The editor has, therefore, no means of finding it out aforehand by putting his ear to the ground. Only by the simplest rules of psychology can he edit rightly so that he may lead, and to the average editor of to-day, it is to be feared, psychology is a closed book. His mind is all too often focussed on the circulation and advertising, and all too little on the intangibles that will bring to his periodical the results essential in these respects.

The editor is the pivot of a magazine. On him everything turns. If his gauge of the public is correct, readers will come: they cannot help coming to the man who has something to say himself, or who presents writers who have. And if the reader comes, the advertiser must come. He must go where his largest market is: where the buyers are. The advertiser, instead of being the most difficult factor in a magazine proposition, as is so often mistakenly thought, is, in reality, the simplest. He has no choice but to advertise in the successful periodical. He must come along. The editor need never worry about him. If the advertiser shuns the periodical’s pages, the fault is rarely that of the advertiser: the editor can generally look for the reason nearer home.

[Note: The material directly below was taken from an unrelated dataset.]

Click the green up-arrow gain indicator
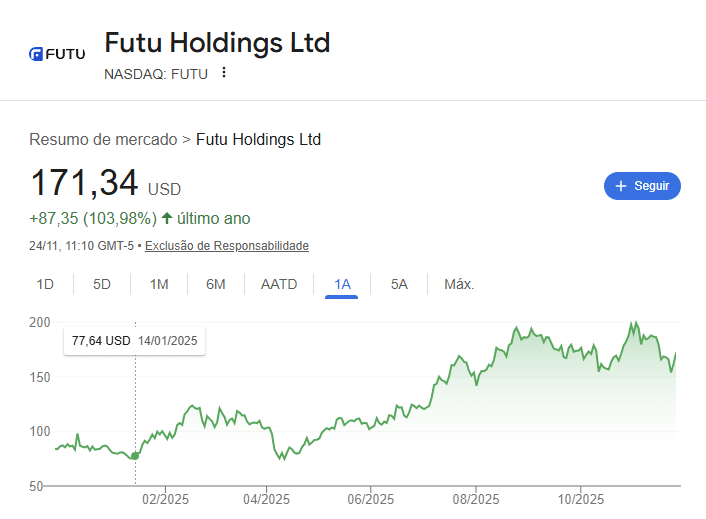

One of Edward Bok’s first acts as editor was to offer a series of prizes for the best answers to three questions he put to his readers: what in the magazine did they like least and why; what did they like best and why; and what omitted feature or department would they like to see installed? Thousands of answers came, and these the editor personally read carefully and classified. Then he gave his readers’ suggestions back to them in articles and departments, but never on the level suggested by them. He gave them the subjects they asked for, but invariably on a slightly higher plane; and each year he raised the standard a notch. He always kept “a huckleberry or two” ahead of his readers. His psychology was simple: come down to the level which the public sets and it will leave you at the moment you do it. It always expects of its leaders that they shall keep a notch above or a step ahead. The American public always wants something a little better than it asks for, and the successful man, in catering to it, is he who follows this golden rule.